REQUIRED WORK:
Among the entries below, how many lines have the string "Objects" in them? Only the number should be given.

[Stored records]
+--

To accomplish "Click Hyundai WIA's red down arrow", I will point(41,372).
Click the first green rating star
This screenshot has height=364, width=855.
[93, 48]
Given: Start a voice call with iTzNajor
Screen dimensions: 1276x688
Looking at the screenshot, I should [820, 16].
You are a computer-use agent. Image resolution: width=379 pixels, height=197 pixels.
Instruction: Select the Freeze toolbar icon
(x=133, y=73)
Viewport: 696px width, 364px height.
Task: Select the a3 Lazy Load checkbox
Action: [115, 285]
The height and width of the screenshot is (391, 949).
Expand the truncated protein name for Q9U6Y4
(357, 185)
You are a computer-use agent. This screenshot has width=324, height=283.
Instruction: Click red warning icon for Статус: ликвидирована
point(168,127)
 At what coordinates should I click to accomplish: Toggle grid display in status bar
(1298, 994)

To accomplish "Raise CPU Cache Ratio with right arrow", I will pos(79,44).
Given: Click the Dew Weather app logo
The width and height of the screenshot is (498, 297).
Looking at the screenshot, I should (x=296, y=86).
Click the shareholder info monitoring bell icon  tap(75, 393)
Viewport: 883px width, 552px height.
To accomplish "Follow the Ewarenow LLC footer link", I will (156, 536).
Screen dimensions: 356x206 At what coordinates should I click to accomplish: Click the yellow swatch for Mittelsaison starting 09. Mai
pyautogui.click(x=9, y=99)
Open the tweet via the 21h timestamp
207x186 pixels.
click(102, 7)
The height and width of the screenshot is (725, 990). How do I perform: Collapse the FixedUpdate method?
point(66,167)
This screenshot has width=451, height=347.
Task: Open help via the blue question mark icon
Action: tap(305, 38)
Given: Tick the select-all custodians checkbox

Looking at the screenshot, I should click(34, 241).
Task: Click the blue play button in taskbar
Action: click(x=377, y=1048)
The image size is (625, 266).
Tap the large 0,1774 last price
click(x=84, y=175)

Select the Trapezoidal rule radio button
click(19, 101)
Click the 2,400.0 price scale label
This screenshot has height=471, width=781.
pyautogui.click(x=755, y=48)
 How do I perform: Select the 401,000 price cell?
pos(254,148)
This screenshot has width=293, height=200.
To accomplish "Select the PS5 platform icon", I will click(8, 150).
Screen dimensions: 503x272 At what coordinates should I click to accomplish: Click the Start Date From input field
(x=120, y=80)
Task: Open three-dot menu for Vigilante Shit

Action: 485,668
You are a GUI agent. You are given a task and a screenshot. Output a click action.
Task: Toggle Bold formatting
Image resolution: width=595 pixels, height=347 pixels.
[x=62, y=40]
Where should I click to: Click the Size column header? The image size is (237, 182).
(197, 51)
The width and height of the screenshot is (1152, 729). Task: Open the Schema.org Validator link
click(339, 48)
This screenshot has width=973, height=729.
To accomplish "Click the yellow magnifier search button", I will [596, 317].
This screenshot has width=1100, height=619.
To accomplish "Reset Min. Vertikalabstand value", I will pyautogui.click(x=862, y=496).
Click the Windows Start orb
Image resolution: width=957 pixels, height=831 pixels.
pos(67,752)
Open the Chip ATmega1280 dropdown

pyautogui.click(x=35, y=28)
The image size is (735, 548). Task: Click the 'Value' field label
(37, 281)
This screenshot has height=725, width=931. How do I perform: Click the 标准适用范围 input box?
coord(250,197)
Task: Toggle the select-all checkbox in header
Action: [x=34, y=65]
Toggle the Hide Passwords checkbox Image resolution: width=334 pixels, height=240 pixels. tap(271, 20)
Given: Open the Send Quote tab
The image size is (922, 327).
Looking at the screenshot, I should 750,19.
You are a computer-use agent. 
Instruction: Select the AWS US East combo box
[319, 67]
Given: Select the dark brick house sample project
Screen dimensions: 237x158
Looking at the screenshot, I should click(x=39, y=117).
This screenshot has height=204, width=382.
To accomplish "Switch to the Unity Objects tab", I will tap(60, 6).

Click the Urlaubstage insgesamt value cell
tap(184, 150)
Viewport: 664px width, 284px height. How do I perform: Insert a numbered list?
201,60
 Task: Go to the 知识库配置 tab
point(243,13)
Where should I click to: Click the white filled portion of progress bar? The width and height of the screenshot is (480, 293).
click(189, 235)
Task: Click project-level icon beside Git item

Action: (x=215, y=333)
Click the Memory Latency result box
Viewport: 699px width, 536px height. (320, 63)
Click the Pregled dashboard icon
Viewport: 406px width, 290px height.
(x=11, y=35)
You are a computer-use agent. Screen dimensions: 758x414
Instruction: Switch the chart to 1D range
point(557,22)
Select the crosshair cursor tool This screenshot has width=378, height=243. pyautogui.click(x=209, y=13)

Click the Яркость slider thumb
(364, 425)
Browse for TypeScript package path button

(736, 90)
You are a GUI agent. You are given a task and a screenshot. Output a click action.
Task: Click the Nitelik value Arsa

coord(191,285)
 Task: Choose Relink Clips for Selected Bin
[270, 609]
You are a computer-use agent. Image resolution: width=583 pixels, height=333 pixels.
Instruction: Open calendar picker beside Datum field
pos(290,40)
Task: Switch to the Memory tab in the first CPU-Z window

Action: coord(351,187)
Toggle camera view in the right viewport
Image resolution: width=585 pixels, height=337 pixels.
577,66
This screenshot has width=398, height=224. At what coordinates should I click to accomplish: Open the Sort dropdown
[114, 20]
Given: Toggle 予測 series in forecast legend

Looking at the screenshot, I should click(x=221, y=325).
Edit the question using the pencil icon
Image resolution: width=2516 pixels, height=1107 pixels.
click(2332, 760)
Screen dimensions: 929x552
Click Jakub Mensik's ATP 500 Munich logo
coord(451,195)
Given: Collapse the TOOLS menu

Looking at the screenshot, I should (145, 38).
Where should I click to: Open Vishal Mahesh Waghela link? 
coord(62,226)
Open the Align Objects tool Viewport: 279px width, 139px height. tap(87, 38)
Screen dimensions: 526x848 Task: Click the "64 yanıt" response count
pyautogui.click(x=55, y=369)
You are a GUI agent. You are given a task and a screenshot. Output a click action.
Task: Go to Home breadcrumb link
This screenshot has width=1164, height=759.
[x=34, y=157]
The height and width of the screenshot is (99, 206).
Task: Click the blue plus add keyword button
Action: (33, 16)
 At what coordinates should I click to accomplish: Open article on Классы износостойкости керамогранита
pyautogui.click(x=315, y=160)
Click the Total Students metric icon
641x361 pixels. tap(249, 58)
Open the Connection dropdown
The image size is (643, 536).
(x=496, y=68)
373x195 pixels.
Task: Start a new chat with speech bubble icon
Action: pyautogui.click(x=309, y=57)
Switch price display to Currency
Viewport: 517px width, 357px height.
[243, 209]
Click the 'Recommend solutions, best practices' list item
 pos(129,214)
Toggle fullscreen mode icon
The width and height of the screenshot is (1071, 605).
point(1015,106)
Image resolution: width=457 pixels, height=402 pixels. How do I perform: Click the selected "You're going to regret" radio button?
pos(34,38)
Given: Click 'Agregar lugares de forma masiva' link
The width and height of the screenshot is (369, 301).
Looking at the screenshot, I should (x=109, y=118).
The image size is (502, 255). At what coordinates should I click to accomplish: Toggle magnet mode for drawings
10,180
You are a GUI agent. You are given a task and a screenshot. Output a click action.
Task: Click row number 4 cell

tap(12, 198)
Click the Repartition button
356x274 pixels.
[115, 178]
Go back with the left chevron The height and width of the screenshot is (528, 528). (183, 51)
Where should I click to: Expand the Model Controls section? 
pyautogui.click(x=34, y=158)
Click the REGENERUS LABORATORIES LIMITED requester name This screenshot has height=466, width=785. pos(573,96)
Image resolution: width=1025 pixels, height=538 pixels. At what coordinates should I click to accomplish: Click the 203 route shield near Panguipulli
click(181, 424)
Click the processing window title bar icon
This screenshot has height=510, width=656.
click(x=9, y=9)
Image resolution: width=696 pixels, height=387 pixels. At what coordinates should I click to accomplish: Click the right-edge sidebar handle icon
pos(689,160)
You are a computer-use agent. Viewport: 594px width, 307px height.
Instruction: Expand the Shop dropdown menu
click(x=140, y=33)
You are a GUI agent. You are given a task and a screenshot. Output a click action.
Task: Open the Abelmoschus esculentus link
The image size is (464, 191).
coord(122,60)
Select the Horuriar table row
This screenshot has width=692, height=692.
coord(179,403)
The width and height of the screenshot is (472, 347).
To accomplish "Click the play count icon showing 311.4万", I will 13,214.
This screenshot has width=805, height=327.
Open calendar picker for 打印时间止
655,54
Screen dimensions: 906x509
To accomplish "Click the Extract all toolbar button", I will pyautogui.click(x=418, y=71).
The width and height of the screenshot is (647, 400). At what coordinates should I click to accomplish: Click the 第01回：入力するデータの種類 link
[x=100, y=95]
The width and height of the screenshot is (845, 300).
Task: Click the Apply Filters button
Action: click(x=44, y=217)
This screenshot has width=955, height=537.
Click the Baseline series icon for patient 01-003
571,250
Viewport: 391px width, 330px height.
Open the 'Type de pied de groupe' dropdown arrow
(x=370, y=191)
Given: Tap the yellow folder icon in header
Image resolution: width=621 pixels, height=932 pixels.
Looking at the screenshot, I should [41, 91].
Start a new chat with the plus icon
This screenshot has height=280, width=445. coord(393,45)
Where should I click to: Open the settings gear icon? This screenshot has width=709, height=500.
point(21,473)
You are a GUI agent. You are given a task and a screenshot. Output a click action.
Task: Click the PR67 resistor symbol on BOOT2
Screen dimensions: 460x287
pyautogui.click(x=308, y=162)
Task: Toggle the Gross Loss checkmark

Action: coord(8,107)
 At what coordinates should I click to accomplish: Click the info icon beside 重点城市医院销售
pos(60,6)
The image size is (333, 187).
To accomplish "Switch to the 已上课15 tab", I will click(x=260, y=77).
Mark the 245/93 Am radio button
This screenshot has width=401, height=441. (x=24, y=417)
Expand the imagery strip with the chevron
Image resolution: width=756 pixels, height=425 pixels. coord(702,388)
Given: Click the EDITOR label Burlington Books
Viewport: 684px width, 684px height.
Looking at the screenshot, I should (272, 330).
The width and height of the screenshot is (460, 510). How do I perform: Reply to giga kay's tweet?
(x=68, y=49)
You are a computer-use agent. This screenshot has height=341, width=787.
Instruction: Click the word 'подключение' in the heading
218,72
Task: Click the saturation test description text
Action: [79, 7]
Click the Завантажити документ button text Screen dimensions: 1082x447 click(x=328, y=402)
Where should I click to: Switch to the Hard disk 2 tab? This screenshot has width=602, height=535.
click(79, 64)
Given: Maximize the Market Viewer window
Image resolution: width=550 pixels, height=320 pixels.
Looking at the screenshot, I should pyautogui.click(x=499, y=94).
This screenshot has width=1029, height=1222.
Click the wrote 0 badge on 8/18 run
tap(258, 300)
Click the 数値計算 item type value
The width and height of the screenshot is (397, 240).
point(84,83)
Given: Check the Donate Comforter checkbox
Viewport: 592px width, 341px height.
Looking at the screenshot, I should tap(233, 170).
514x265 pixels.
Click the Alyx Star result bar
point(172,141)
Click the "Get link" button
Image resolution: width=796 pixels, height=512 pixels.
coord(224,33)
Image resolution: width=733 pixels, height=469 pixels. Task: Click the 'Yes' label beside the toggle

+--

WRITTEN RESPONSE:
2